Though Bay Area waters are known to be chilly, our beautiful and rugged beaches attract many hardy swimmers, windsurfers, boaters, and divers each year. What many of them may not know is that the water they enjoy could be contaminated and pose health risks. As of 1999, California law requires increased monitoring of beachwater, and with this increased monitoring has come a greater number of beach closings and swimmer advisories. San Francisco, San Mateo, and Sonoma all saw jumps -- a sign that we are only now beginning to understand the true extent of water pollution at our beaches. But not all counties are notifying the public about the results of their monitoring. So while some beachgoers are protected from swimming in contaminated waters, others are not.
NRDC analysts looked at data covering beach advisories (posted warnings) and closings in California for the period 1999 to 2000 -- that is, since monitoring of popular beaches and beaches adjacent to storm drains became mandatory.

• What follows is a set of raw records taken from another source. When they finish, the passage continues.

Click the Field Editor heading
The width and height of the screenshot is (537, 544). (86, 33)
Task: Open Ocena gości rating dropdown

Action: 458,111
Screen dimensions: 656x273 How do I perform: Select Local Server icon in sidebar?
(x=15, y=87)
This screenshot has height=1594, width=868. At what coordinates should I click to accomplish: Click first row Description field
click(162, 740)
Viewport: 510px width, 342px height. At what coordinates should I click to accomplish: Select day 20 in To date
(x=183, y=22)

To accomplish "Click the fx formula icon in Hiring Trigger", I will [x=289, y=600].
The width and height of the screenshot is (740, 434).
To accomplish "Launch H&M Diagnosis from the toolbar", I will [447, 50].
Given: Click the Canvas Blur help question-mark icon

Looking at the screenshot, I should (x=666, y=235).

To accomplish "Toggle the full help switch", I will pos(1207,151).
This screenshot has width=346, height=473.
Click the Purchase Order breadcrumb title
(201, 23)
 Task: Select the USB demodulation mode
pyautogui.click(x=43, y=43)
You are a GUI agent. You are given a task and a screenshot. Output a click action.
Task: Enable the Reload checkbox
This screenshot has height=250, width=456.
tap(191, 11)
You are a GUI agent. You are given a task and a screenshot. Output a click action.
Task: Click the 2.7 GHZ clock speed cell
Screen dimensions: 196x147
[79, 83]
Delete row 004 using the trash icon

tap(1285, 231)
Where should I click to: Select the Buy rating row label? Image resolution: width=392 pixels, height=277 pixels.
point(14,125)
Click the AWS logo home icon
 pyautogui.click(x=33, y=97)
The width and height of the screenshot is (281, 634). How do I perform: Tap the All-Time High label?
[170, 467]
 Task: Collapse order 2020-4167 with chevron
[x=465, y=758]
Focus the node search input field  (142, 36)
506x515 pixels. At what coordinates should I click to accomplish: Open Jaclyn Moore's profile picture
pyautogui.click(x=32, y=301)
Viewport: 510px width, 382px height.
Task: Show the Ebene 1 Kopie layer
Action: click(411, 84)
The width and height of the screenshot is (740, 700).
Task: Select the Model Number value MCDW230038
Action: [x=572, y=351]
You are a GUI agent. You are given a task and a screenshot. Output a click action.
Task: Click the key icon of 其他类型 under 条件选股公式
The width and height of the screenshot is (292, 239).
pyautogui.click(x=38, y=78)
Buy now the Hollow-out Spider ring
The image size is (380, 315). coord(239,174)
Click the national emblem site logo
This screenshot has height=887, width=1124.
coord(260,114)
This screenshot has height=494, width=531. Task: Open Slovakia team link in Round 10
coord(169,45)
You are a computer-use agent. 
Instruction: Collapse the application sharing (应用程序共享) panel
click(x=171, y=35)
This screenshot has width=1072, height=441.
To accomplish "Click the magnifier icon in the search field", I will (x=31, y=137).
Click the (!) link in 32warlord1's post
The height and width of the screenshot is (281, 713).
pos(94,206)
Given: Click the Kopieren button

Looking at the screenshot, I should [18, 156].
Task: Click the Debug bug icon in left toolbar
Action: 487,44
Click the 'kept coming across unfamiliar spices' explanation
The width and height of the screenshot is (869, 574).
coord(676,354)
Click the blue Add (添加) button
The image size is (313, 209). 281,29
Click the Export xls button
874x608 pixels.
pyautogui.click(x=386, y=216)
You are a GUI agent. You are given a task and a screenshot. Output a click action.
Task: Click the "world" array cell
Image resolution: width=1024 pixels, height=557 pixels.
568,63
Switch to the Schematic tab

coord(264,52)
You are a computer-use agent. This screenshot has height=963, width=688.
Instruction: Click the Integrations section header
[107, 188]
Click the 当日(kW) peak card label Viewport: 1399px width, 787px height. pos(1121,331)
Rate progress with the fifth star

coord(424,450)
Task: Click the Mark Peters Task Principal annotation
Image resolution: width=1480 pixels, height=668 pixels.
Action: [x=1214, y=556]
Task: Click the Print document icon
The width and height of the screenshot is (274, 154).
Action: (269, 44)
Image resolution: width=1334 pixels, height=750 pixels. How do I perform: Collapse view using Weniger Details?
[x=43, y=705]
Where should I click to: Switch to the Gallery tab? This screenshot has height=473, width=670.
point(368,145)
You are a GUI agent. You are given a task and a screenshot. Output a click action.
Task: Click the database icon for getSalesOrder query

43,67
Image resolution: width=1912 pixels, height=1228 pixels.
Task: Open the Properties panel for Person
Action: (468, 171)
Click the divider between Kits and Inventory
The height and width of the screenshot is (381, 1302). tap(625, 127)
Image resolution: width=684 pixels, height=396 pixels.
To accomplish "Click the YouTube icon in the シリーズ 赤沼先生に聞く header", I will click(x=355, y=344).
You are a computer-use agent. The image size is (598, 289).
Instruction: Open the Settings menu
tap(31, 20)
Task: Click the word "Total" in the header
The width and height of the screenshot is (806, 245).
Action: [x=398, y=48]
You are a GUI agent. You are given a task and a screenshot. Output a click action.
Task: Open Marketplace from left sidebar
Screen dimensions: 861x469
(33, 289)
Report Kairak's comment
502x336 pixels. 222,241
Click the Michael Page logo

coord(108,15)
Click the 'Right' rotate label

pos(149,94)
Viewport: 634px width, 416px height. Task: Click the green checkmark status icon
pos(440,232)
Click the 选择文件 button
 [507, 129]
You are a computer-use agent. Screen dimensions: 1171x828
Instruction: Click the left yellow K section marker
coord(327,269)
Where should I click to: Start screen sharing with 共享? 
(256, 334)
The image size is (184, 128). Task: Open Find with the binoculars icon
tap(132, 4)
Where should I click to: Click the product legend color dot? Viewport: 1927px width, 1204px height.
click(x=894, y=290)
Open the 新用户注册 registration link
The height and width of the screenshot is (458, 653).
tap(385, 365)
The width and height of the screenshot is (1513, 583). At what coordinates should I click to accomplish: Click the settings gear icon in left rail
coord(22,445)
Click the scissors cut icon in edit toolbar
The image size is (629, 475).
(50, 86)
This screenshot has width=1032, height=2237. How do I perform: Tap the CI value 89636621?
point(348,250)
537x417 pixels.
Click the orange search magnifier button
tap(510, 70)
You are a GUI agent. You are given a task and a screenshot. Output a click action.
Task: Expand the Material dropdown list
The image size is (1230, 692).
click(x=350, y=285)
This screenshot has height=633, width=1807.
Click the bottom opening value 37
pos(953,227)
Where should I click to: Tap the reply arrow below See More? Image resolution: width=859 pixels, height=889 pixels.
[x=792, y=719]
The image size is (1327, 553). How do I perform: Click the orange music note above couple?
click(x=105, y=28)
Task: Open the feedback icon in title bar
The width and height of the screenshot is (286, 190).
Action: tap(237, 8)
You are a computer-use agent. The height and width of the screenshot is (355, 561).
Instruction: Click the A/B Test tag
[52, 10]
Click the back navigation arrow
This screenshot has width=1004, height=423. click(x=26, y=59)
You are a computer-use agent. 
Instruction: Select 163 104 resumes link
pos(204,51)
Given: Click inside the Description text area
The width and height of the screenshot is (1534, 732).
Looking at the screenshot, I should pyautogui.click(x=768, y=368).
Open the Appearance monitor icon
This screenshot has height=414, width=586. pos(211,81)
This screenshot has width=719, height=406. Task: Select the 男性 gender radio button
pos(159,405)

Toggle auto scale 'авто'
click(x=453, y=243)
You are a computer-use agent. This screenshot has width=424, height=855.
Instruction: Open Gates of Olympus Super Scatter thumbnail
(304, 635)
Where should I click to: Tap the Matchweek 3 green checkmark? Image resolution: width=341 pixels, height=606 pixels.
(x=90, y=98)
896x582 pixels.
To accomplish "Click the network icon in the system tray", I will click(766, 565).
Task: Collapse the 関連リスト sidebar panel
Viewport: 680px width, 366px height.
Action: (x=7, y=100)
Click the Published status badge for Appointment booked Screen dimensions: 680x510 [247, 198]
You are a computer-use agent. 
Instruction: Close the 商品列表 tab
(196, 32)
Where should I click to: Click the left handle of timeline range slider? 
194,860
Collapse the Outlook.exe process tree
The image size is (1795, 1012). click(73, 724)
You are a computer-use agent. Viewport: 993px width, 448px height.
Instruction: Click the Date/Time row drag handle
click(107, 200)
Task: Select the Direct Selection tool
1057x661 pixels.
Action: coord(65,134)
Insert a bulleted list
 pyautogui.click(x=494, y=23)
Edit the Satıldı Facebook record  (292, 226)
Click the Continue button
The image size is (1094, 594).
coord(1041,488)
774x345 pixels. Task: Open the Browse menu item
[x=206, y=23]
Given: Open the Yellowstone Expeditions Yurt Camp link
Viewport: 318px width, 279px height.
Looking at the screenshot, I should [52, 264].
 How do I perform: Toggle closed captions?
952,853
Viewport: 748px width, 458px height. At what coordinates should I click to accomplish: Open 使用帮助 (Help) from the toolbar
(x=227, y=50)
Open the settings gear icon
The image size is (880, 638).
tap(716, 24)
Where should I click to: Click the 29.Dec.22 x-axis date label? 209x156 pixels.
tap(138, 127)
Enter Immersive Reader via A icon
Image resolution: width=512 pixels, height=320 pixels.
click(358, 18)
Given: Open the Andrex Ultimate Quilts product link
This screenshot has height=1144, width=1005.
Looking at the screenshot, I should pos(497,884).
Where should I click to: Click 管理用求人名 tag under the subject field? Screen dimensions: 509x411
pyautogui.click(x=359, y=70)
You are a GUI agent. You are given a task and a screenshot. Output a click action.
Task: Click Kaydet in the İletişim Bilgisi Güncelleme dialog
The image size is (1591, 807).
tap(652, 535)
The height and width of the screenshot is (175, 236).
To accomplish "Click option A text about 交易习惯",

Under legislation enacted in 1997, beaches that receive 50,000 visitors annually or that are located in areas adjacent to storm drains that flow in the summer must be monitored weekly. Samples must be tested for three indicator organisms: total coliform, fecal coliform, and enterococcus. Beaches that fail to meet state criteria for any of these indicators must be posted with conspicuous warning signs that notify the public of health risks associated with swimming there.
In San Francisco, the number of reported closings and advisories increased from 8 in 1999 to 31 in 2000. San Mateo saw a huge increase -- from 94 in 1999 to 276 in 2000. Sonoma had a modest increase, from 27 in 1999 to 33 in 2000. In 1999 and 2000, Alameda and Marin reported that they were monitoring beaches, but both counties failed to provide any information about monitoring results in both years. While testing for beachwater pollution is essential, in the end swimmers won't be adequately protected unless the sources of pollution are cleaned up.